I gave up soccer in college not because I particularly wanted to but because I was being realistic. UCLA has one of the best soccer programs in the country, which means that the people who weren’t quite good enough to make the varsity team are still really ridiculously good. As a result, the club team, on which I could have played, was full of these people who were far better than I was, and I decided that rather than sit on a bench for four years, I’d stick with lacrosse, my other high school sport, and actually get some game time. I don’t regret that decision for a minute since my experiences on the lacrosse team were some of the best moments of my college career.
Blue suit and grey suit ready to take on rivals Cal Poly. Yes, our sweatsuits had official names.
Ahh college and the binge drinking…of water. I am wearing that same shirt right now
That said, I still missed soccer. Once I moved to Chile, I started missing both sports – running may have taken their place somewhat, but it just isn’t as fun as goofing off with your friends and getting a workout in at the same time. I’d half-heartedly toyed with the idea of joining a soccer team here (no lacrosse in Chile, sadly), but I never actually made the effort to make it work.
Playing assistant coach because I kind of sort of got a red card in the previous game. Oops.
Luckily for me, a coworker did. My company organized a tournament that pitted the male employees against each other, and on the day of the final they invited women to make teams and have a game. There were only 10 of us, but we had a great time, and one of the girls in particular was talking about the idea of forming a company team. A lot of companies in Chile, including mine, have men’s teams that they support financially with stuff like uniforms and league fees, so the idea of asking for equal support for women wasn’t totally out there.

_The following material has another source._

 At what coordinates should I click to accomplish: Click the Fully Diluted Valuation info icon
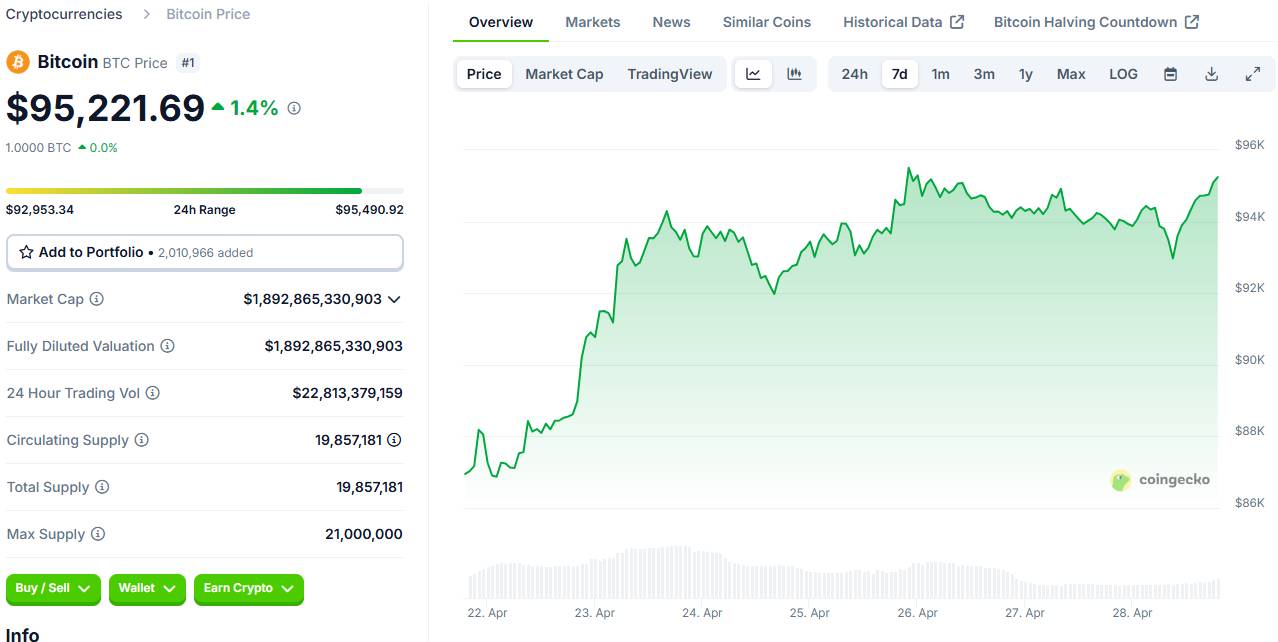168,346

Although with only 10 women interested – 8 of whom had never played before – it seemed like it might be a challenge.
Again, luckily for me, enough buzz got out about this idea that we now have a group of 20 or so. We practice twice a week on our own with a coach – which costs us about US$10 each, a pretty reasonable amount – and as of last week we’re going to an organized soccer school on Saturdays on the company’s dime. After two months of soccer school, if we’ve proven that we’re serious, the company will pay for uniforms, and we’ll join a league. I’m excited! I will be the first to say that right now we’re pretty terrible. I mean practice number 1 involved learning how to pass, and even though my previous soccer days are 8 years behind me, I am by far the most experienced player. That said, I don’t mind starting from scratch if people are putting in the work to improve, and so far they are. Plus just being part of a team again makes me all warm and fuzzy inside, and I can’t wait to get to know the rest of the girls better.

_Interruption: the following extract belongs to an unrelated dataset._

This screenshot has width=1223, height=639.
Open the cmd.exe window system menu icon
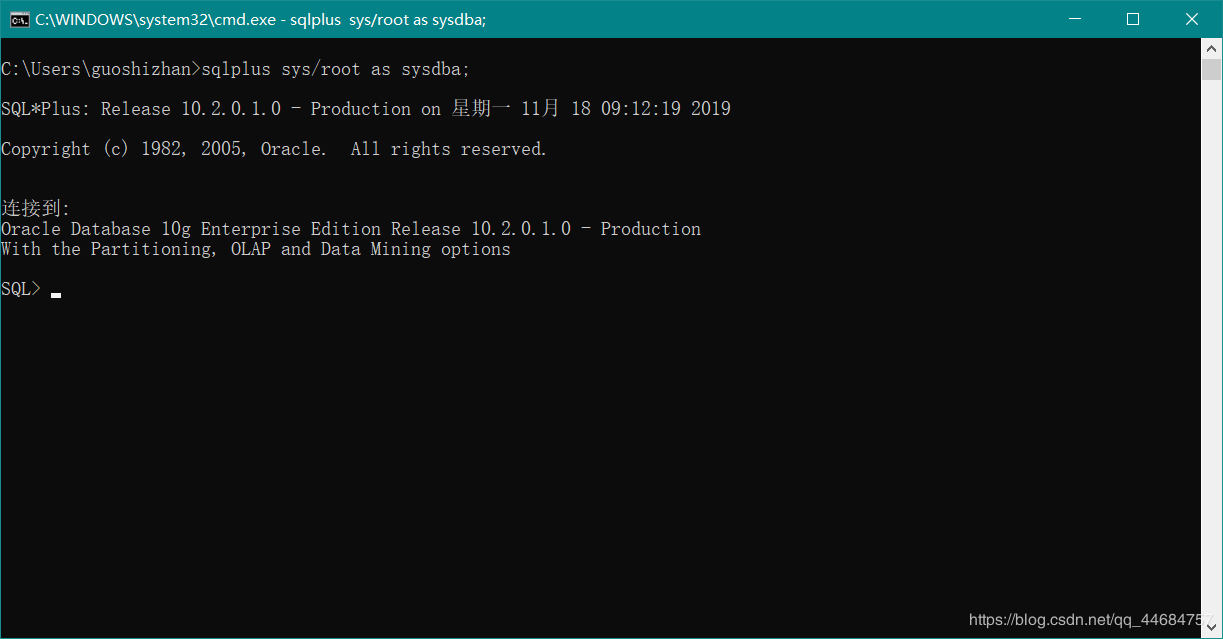coord(19,19)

Even though I made the decision to join the team all the way back in 2010, I’m counting it as part of my “do”-ing for 2011. Much as I enjoy soccer, I paused before committing because having something to do til almost 9 twice a week in addition to a 2 hour appointment on Saturday mornings is quite a bit. But I figured I could always quit if I didn’t like it, and so far I’m liking it, so I think I made the right decision. Plus, we’re talking about pink uniforms. Totally worth the investment of time if I get to dress in head-to-toe fuchsia.